Task to carry out:
In the abstract on the quality of diabetes care in Mangochi district, how many Key Informants took part in the semi-structured interviews, and from which group were they drawn?

Malawi Medical Journal, Vol. 26, No. 4, 2014, pp. 109-114

 en The quality of care of diabetic patients in rural Malawi: A case of Mangochi district
Assayed, A. A.; Muula, A. S. & Nyirenda, M. J.


Diabetes mellitus is a global public health problem. In Malawi, the prevalence of diabetes is 5.6% but the quality of care has not been well studied.
The aim of this study was to assess the quality of care offered to diabetic patients in Mangochi district.
This was a cross sectional descriptive study. Quantitative data were collected using a questionnaire from a sample of 75 diabetic patients (children and adults) who attended the Diabetes Clinic at Mangochi District Hospital between 20012 and 2013. Qualitative data were also collected using semi-structured interviews with eight Key Informants from among the District Health Management Team. Frequencies and cross-tabulation were obtained from the quantitative data. Patients’ master cards were checked to validate results. Clinical knowledge about diabetes, care practices and resources were the themes analysed from the qualitative data.
Among the 75 participants interviewed, 46 were females and 29 males. The overall mean age was 48.3 years (45.6 for females and 53.3 for males). More than half of patients had little or no information about diabetes (40.0 % (n=30) and 22.7 (n=17) respectively. The majority of patients were taking their medicines regularly 98.7% (n=74). Only 17.3% (n=13) reported having their feet inspected regularly. Fifty-six percent of patients were satisfied about services provision. Some nurses and clinicians were trained on diabetes care but most of them left. Guidelines on diabetes management were not accessible. There were shortages in medicines (e.g. soluble insulin) and reagents. Information Education and Communication messages were offered through discussions, experiences sharing and posters.
Quality of diabetes care provided to diabetic patients attended to Mangochi hospital was sub-optimal due to lack of knowledge among patients and clinicians and resources. More efforts are needed towards retention of trained staff, provision of pharmaceutical and laboratory resources and health education.

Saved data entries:
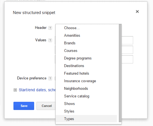This screenshot has width=153, height=126.
Task: Open the Start/end dates scheduling link
Action: click(x=37, y=90)
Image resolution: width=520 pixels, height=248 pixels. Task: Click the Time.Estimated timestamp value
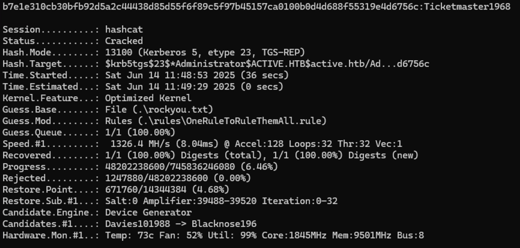click(172, 87)
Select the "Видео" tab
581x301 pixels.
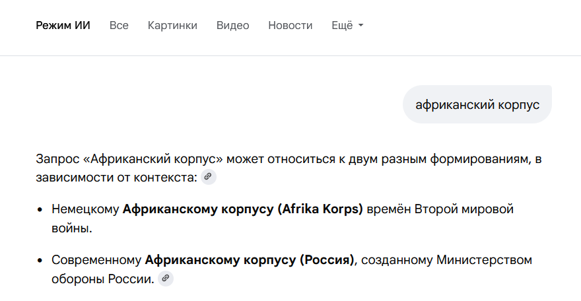coord(232,26)
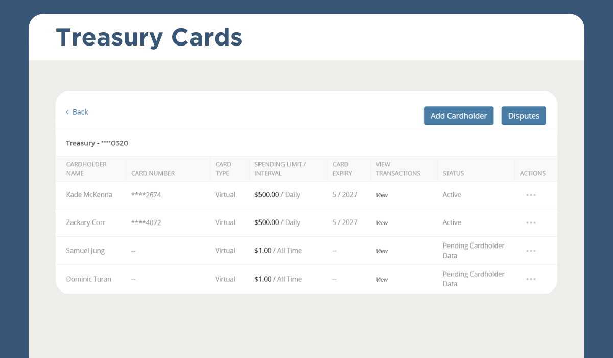613x358 pixels.
Task: Click the Add Cardholder button
Action: 458,116
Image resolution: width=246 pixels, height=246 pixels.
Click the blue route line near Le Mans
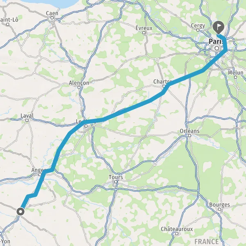(75, 128)
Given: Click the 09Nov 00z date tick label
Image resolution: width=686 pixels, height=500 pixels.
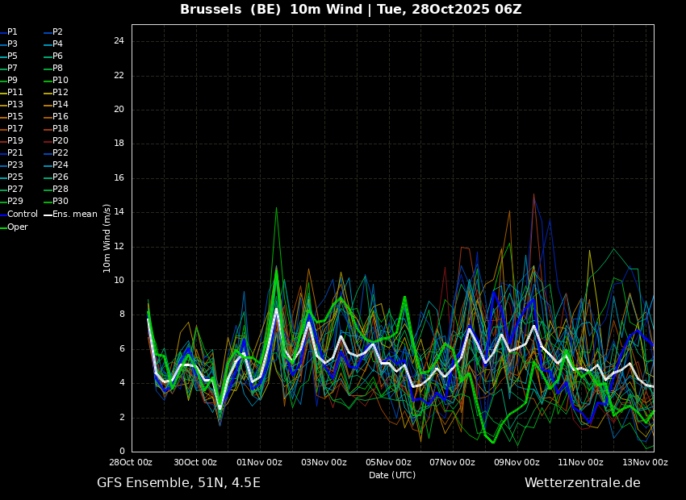Looking at the screenshot, I should [x=517, y=462].
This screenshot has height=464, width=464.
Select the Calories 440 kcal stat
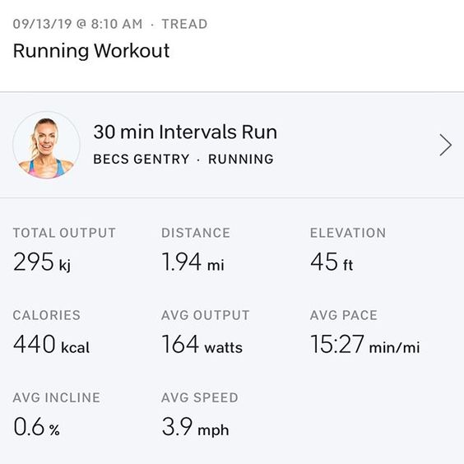[x=51, y=332]
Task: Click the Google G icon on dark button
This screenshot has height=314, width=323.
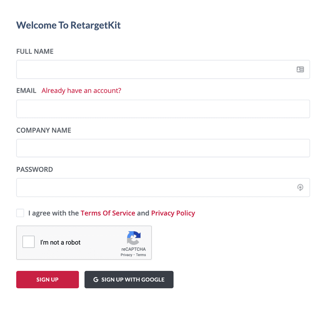Action: [96, 279]
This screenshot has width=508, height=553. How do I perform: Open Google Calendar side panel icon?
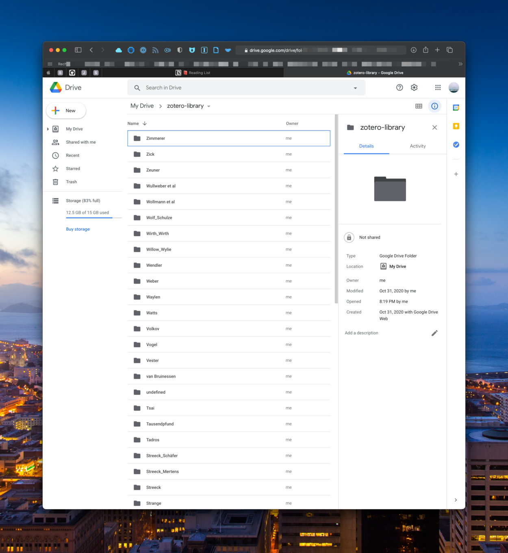click(x=456, y=108)
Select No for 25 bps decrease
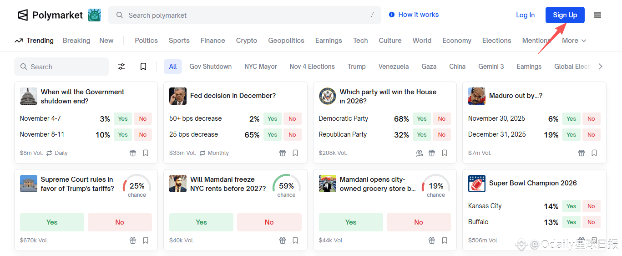Viewport: 622px width, 256px height. (292, 135)
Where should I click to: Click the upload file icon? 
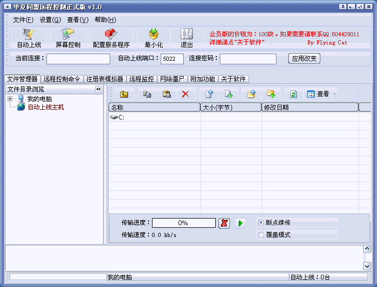point(209,94)
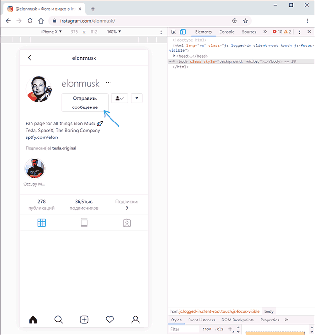Screen dimensions: 315x335
Task: Open your profile icon in bottom bar
Action: tap(136, 320)
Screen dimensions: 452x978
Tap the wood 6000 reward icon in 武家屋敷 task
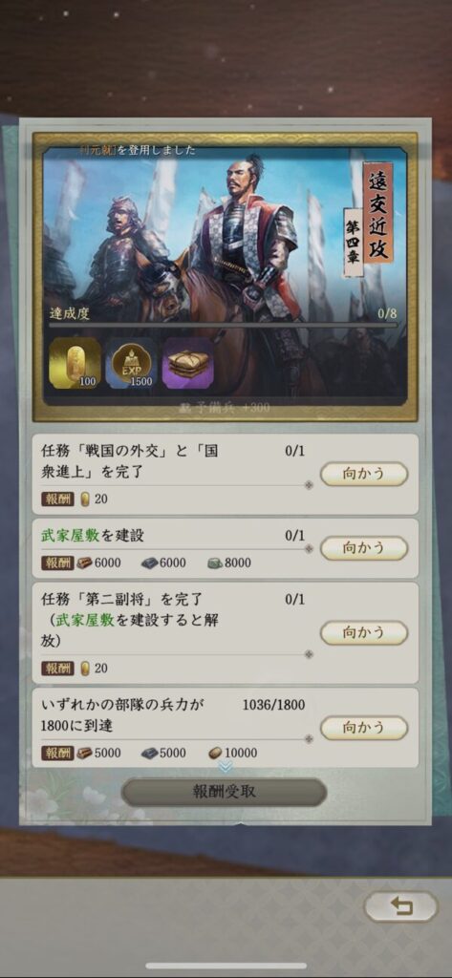(85, 563)
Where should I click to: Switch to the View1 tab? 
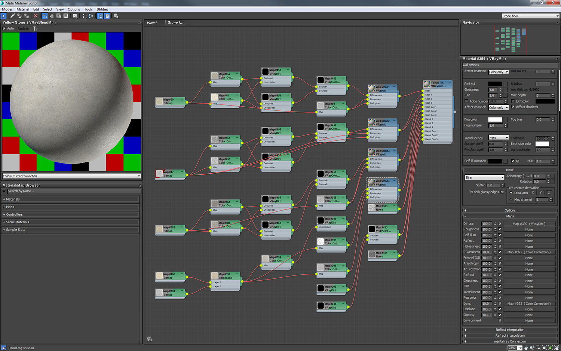pyautogui.click(x=152, y=23)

Solution:
Eight Key Informants took part, drawn from the District Health Management Team.